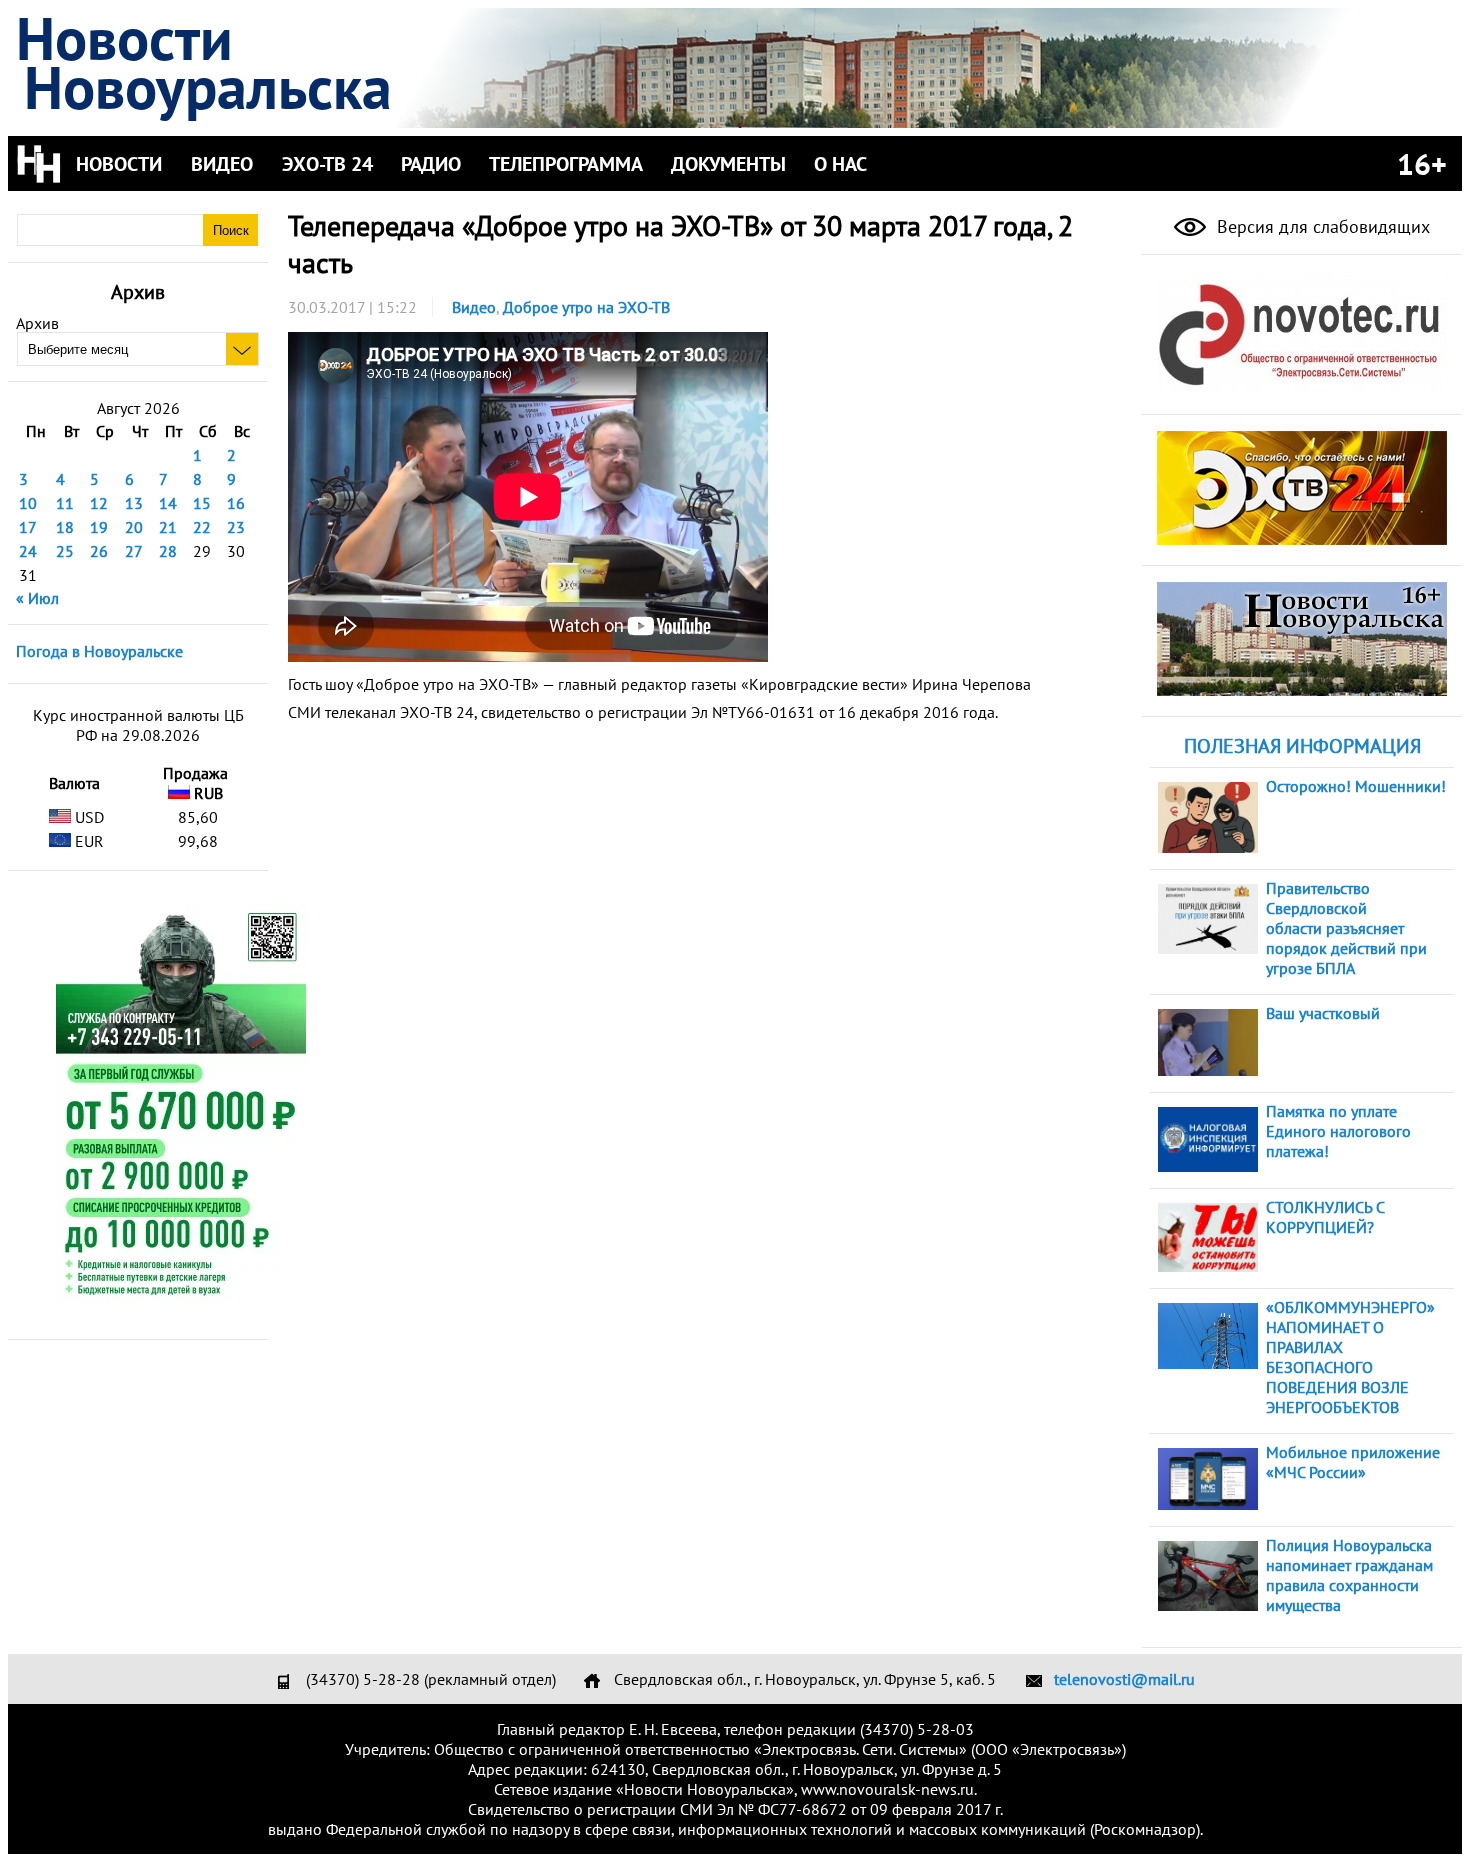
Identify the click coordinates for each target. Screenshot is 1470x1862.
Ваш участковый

**********

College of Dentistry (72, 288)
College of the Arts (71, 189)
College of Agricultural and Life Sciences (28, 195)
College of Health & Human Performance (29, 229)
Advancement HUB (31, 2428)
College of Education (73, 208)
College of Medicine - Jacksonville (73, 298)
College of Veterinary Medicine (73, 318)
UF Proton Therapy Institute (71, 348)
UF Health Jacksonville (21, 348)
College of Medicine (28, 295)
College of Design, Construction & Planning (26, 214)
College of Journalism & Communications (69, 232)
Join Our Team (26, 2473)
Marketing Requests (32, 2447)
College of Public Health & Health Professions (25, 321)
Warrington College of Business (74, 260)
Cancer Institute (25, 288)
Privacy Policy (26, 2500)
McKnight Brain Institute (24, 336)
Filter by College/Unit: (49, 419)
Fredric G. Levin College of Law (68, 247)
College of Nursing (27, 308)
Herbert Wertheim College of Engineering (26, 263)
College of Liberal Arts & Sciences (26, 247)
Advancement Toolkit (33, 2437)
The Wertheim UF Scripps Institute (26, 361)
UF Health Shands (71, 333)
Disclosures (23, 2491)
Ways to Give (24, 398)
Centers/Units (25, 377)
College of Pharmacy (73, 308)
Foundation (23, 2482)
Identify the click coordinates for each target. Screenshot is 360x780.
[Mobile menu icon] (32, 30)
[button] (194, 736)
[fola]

**********

# [Exercise goal]
Could you reproduce exactly the lines of the entries above, from the one with "College of Health" through the one with "Warrington College of Business (74, 260)", and nothing else?

# [Solved problem]
College of Health & Human Performance (29, 229)
Advancement HUB (31, 2428)
College of Education (73, 208)
College of Medicine - Jacksonville (73, 298)
College of Veterinary Medicine (73, 318)
UF Proton Therapy Institute (71, 348)
UF Health Jacksonville (21, 348)
College of Medicine (28, 295)
College of Design, Construction & Planning (26, 214)
College of Journalism & Communications (69, 232)
Join Our Team (26, 2473)
Marketing Requests (32, 2447)
College of Public Health & Health Professions (25, 321)
Warrington College of Business (74, 260)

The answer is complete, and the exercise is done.